> [Task description]: From the data below, return all lines holding the string "screenshot".

> [Listed records]:
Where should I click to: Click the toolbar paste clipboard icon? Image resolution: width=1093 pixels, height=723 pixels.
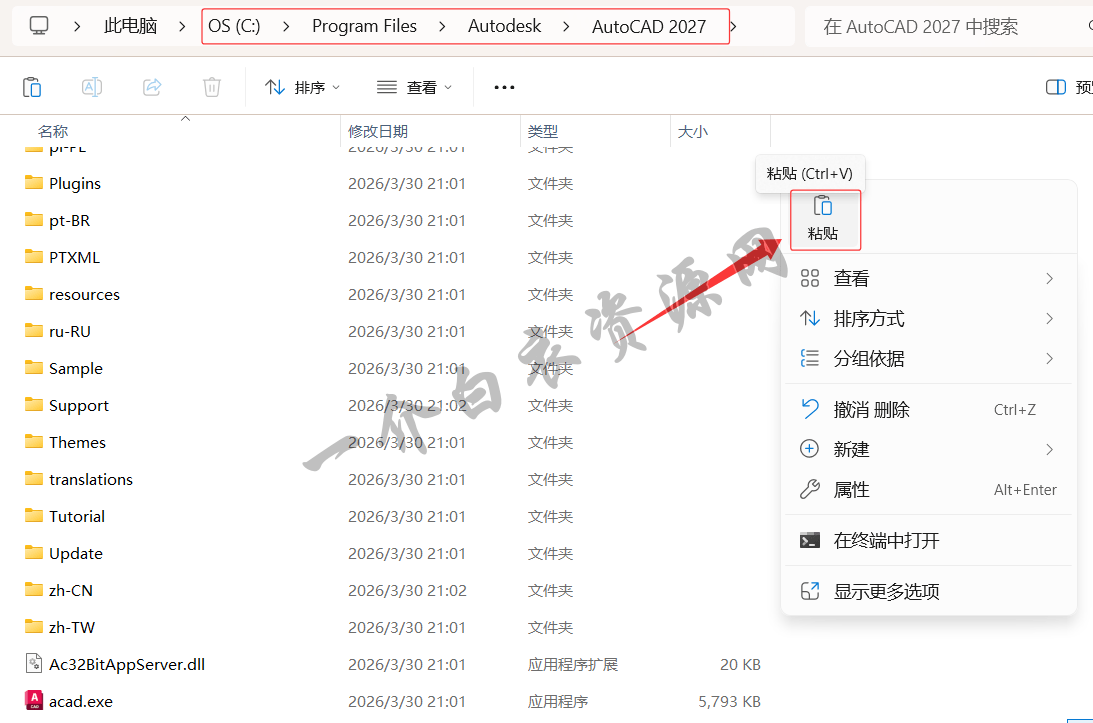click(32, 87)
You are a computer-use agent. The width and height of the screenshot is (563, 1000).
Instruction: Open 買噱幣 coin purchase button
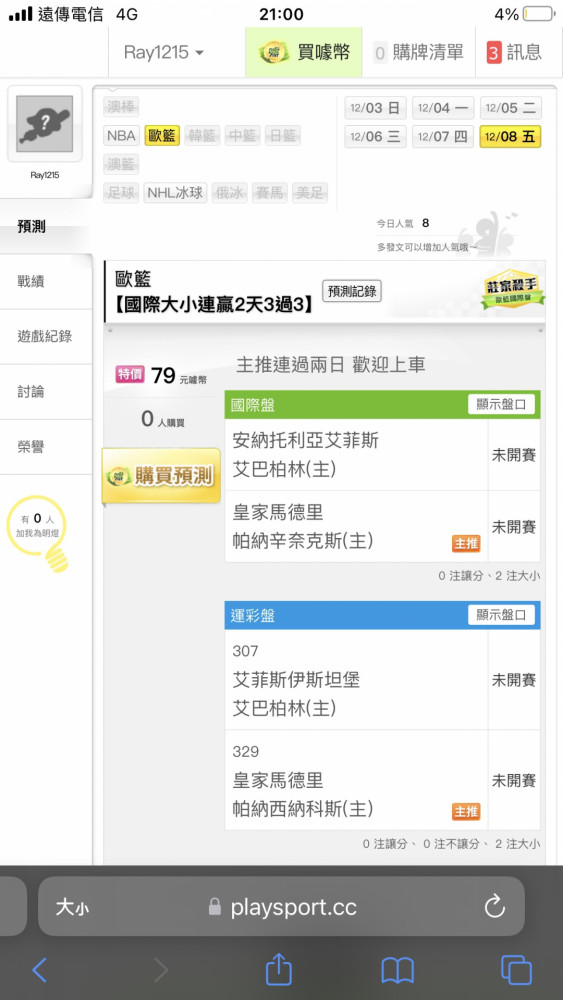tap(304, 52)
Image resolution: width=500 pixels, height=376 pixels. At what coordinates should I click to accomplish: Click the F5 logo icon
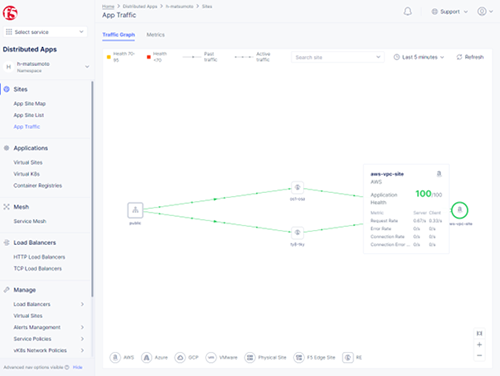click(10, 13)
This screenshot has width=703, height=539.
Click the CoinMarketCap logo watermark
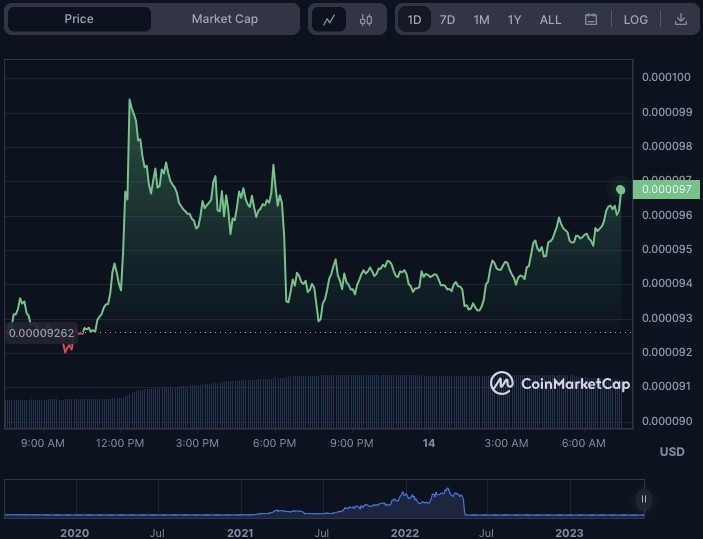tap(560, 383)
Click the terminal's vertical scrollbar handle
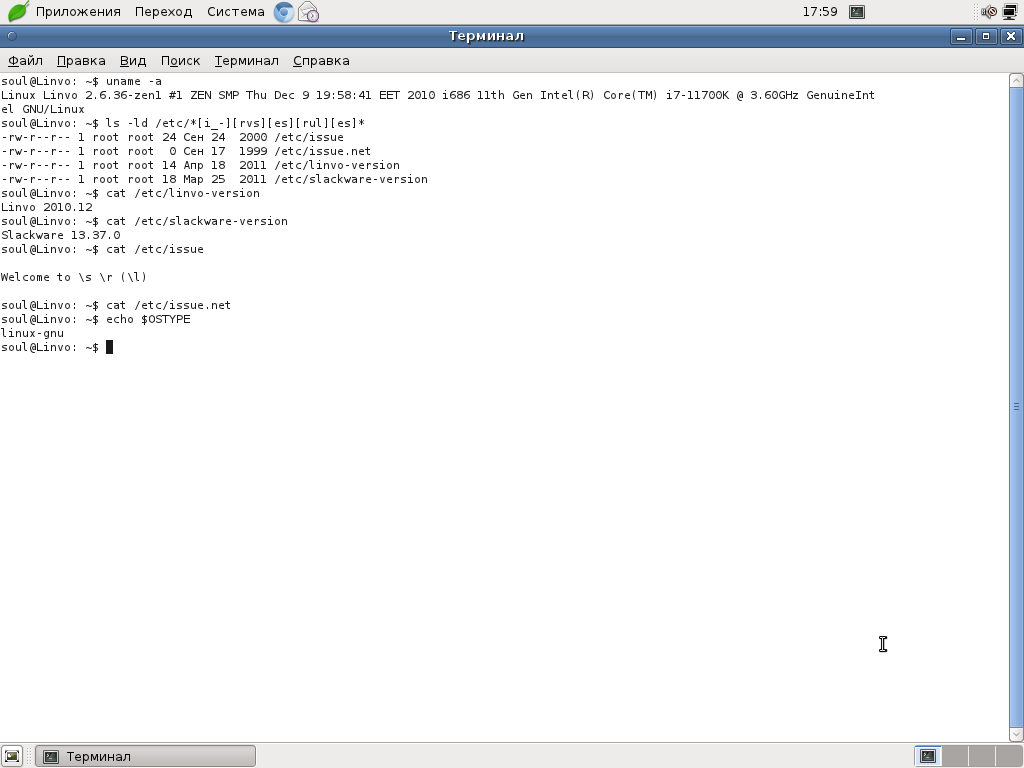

> [Response for this exercise]:
You are a computer-use agent. The width and height of the screenshot is (563, 1000).
This screenshot has width=703, height=539.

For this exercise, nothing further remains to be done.